**Directions for this task:**
Please count the lines in the data below that contain the string "pixels", treating uppercase and lowercase as different, and reply with the number alone.

>>

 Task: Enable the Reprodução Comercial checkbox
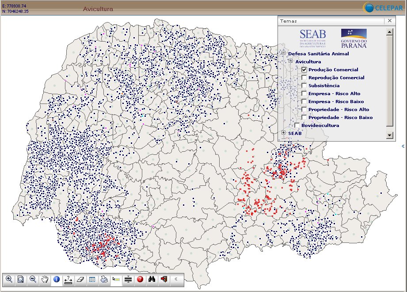point(304,78)
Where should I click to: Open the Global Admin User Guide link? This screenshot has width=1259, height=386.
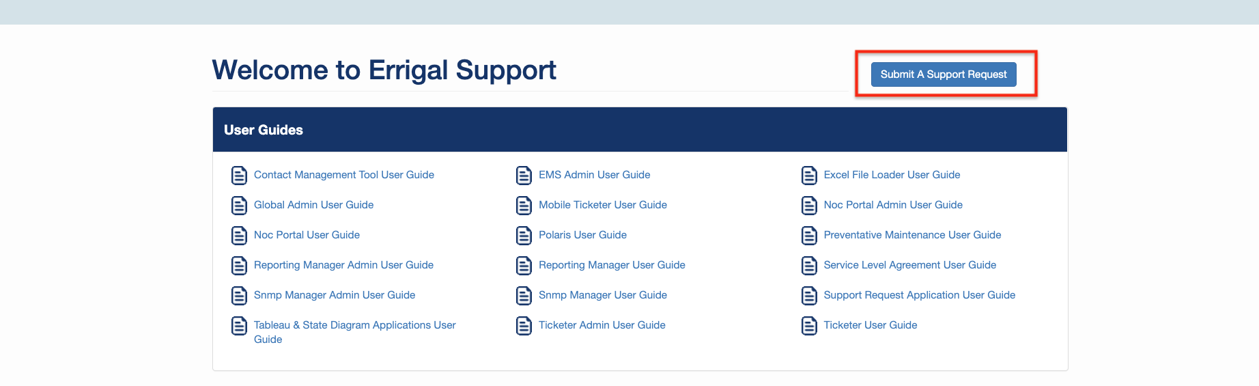[313, 205]
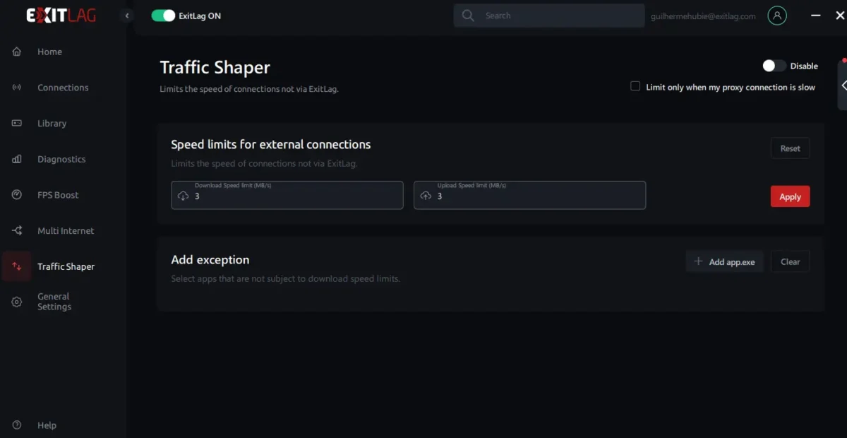Click the Download Speed limit field
The height and width of the screenshot is (438, 847).
(287, 195)
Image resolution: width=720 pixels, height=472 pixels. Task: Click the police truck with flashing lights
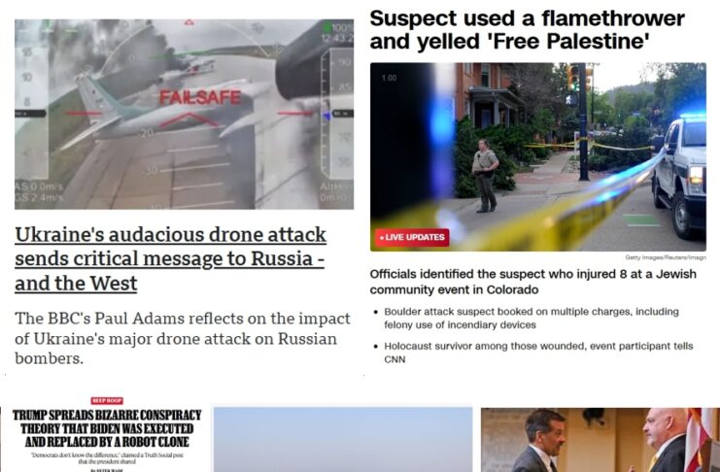coord(679,175)
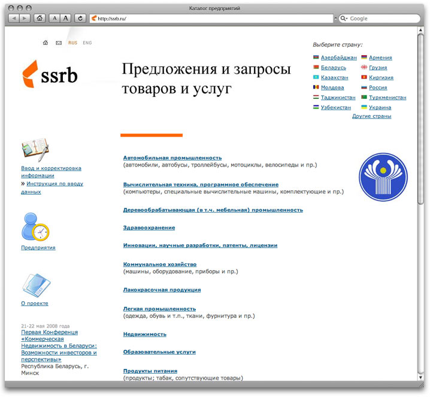The height and width of the screenshot is (397, 430).
Task: Expand the Google search magnifier dropdown
Action: pos(345,19)
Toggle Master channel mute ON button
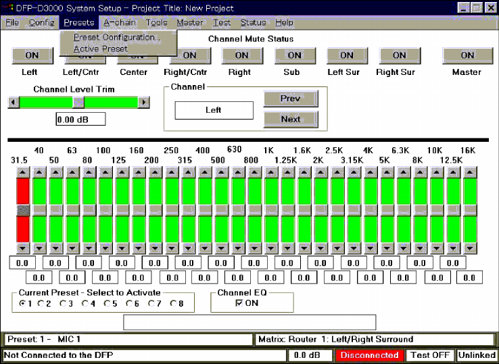 467,55
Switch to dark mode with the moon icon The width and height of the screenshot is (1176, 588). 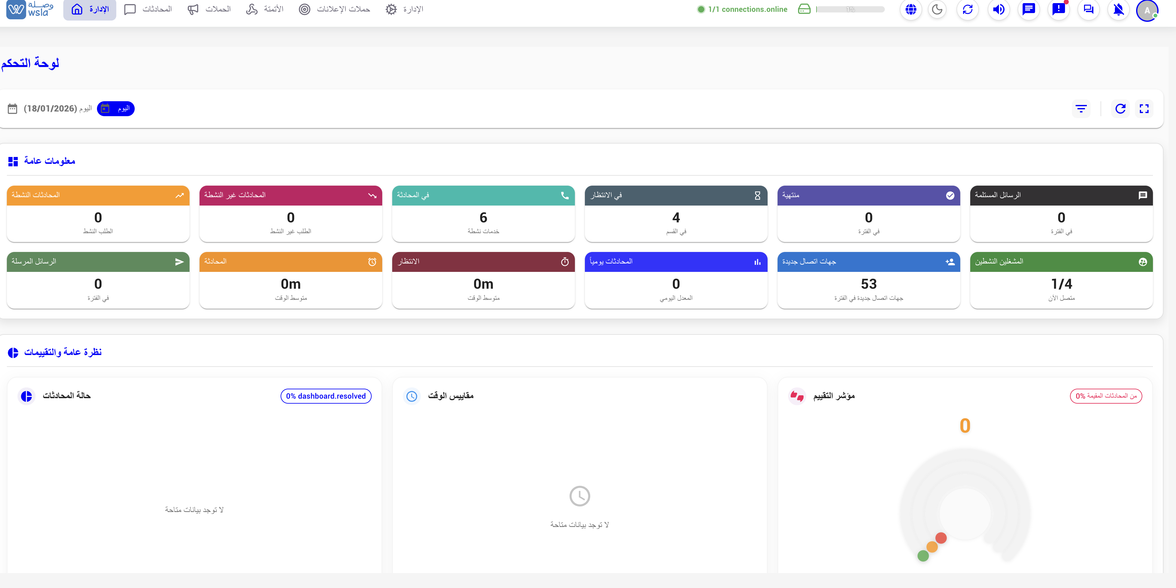tap(937, 9)
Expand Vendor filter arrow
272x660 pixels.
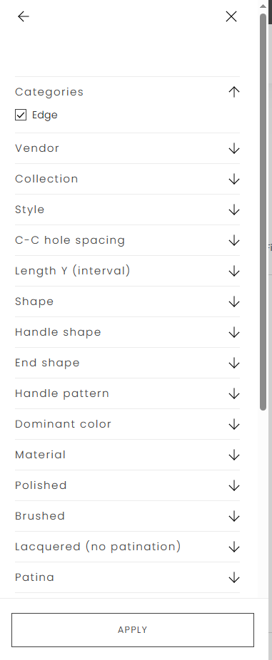(x=234, y=148)
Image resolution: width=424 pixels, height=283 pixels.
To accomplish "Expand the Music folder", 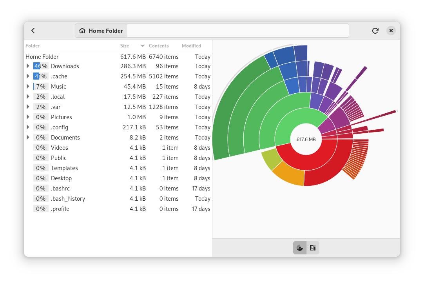I will [28, 87].

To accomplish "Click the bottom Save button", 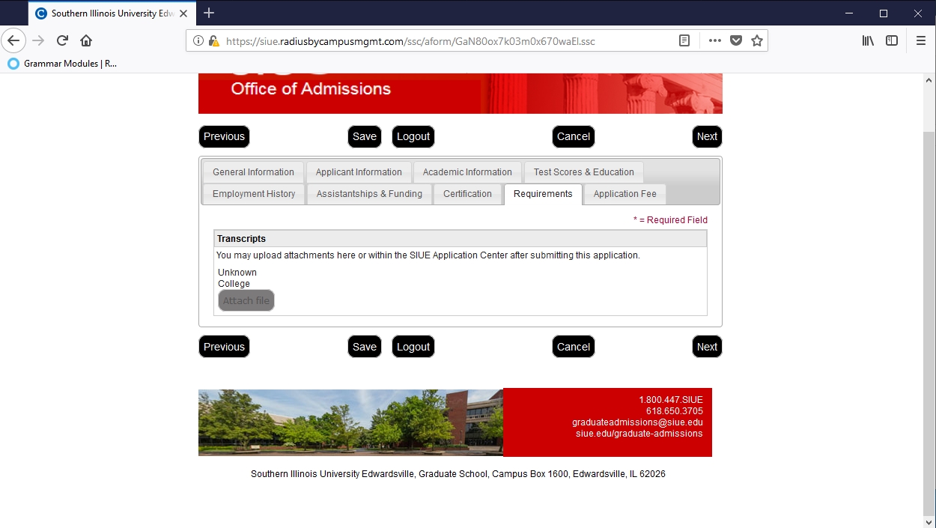I will pos(365,347).
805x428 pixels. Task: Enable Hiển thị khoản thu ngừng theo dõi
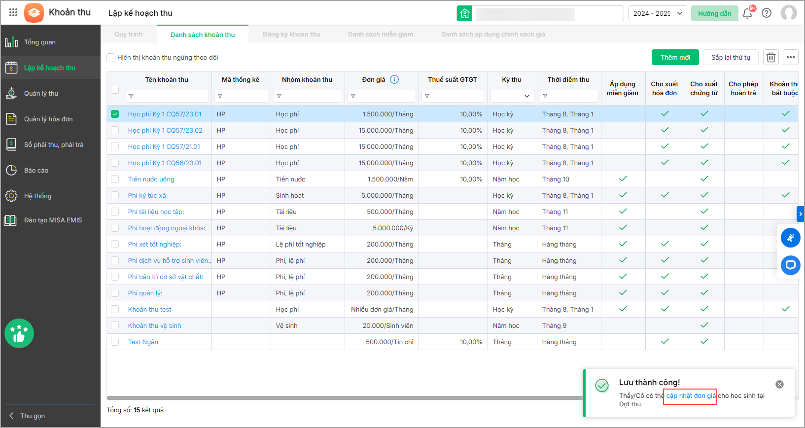tap(111, 58)
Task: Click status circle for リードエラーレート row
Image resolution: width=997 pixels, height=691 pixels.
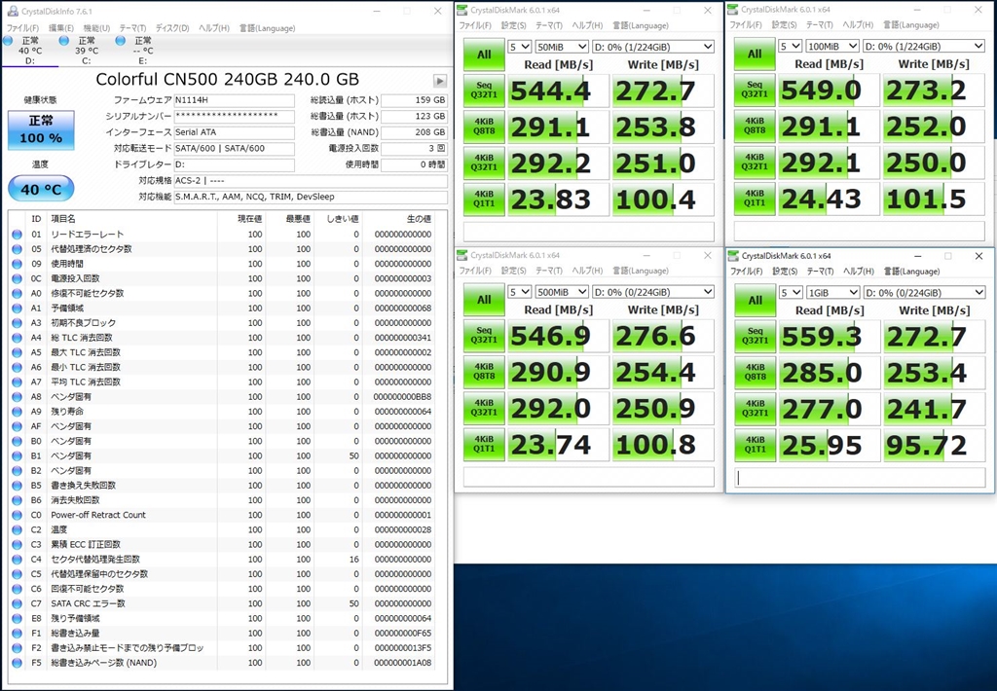Action: point(17,235)
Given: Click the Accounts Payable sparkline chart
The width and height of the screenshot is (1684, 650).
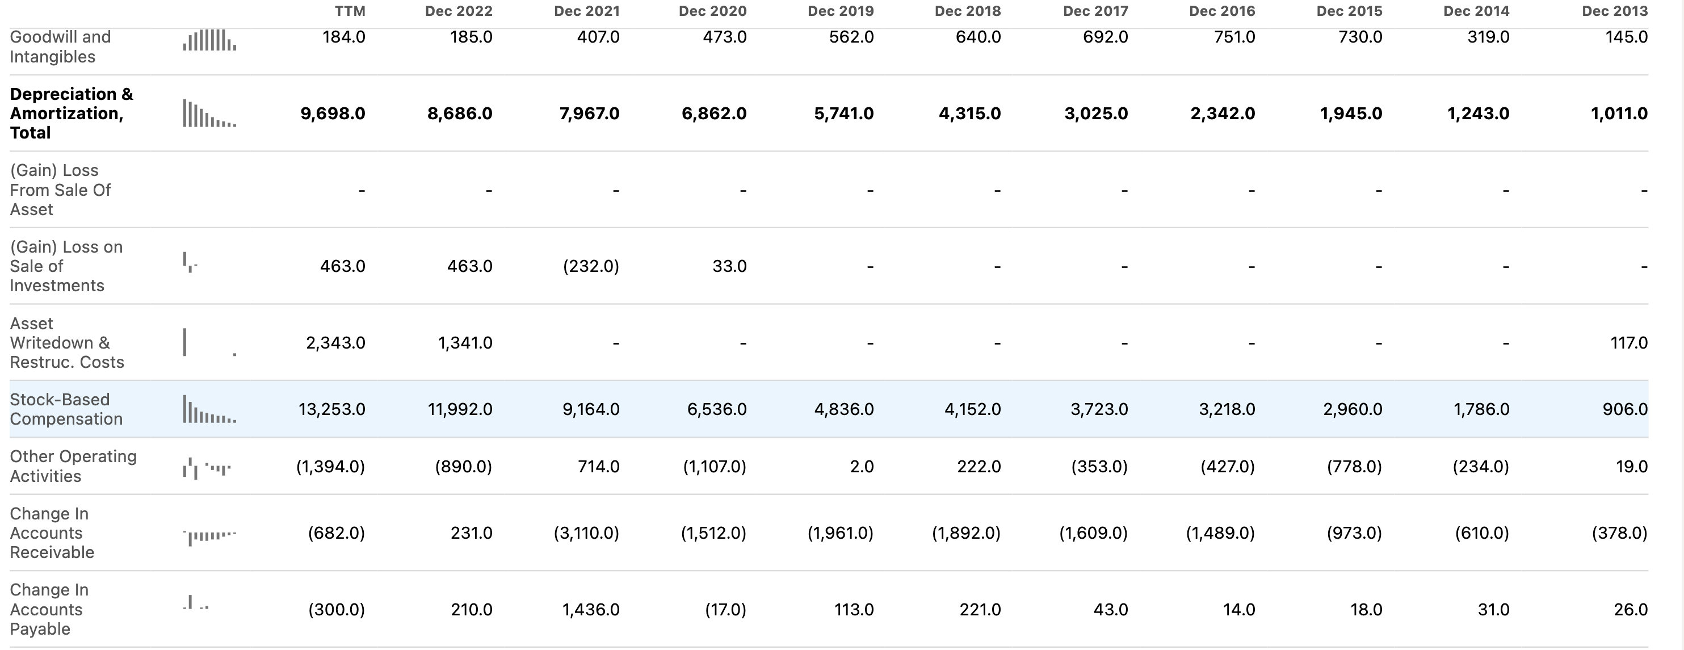Looking at the screenshot, I should click(x=195, y=603).
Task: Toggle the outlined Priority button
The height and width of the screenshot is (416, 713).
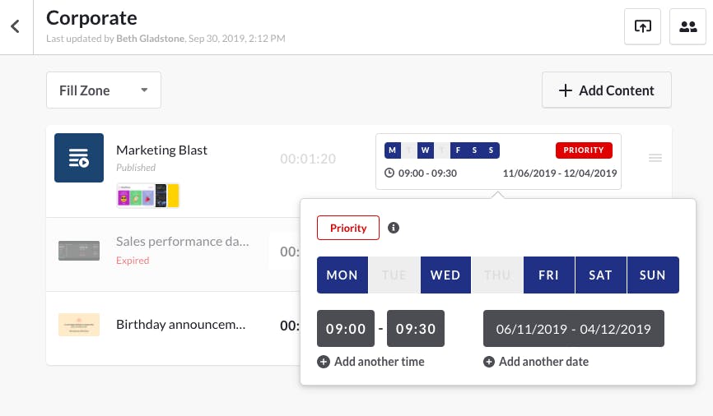Action: point(348,228)
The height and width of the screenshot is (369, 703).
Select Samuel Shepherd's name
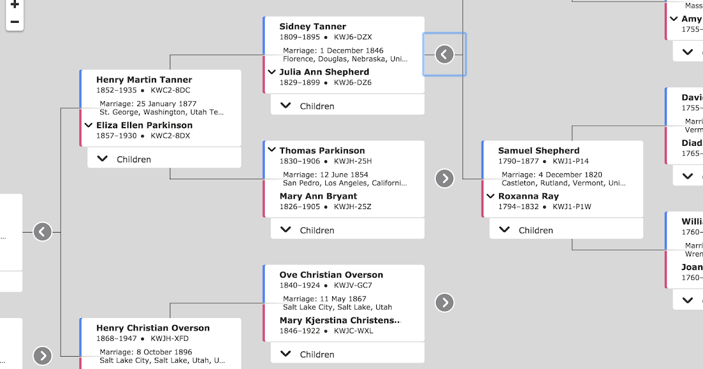point(539,151)
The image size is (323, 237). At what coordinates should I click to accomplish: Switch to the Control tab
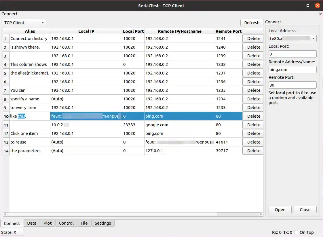66,223
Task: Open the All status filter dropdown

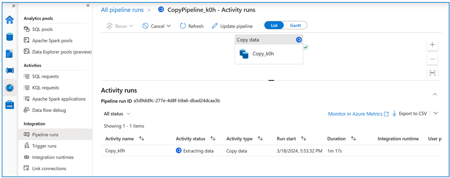Action: 117,114
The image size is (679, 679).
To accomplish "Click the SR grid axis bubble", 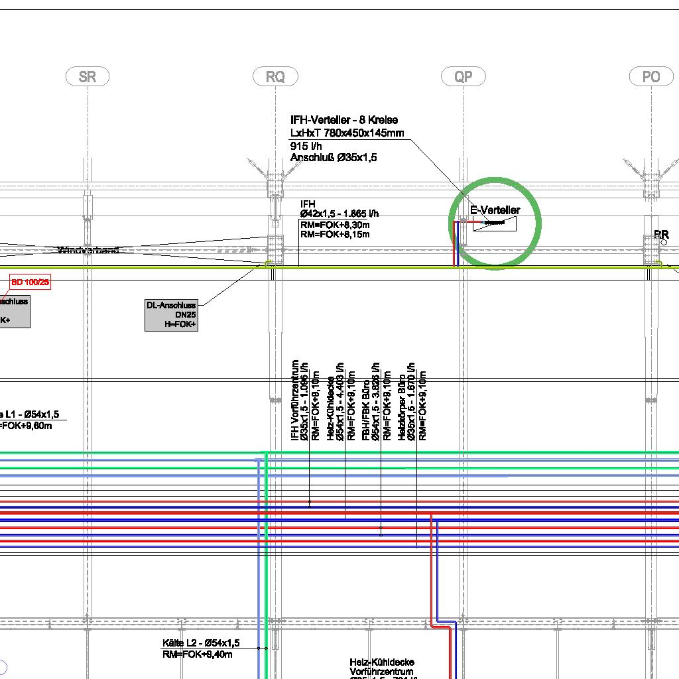I will [88, 77].
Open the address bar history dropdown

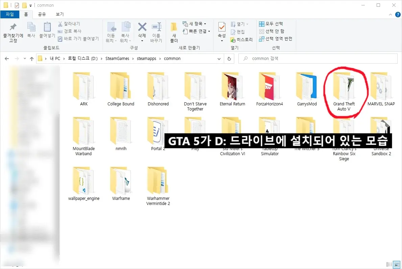[219, 58]
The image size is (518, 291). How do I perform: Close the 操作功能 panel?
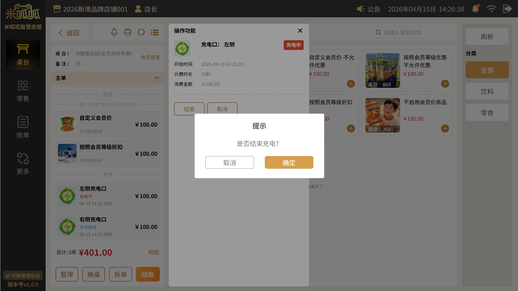[300, 31]
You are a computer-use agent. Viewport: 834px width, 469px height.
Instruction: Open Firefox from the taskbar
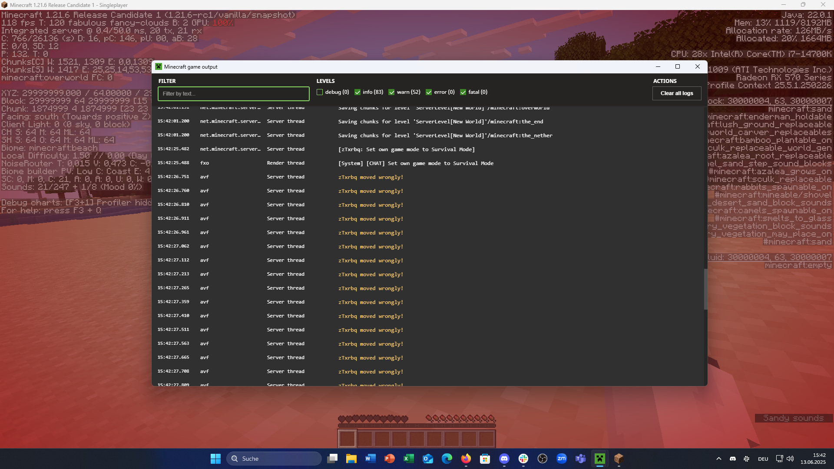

<<

**Response for this exercise:**
5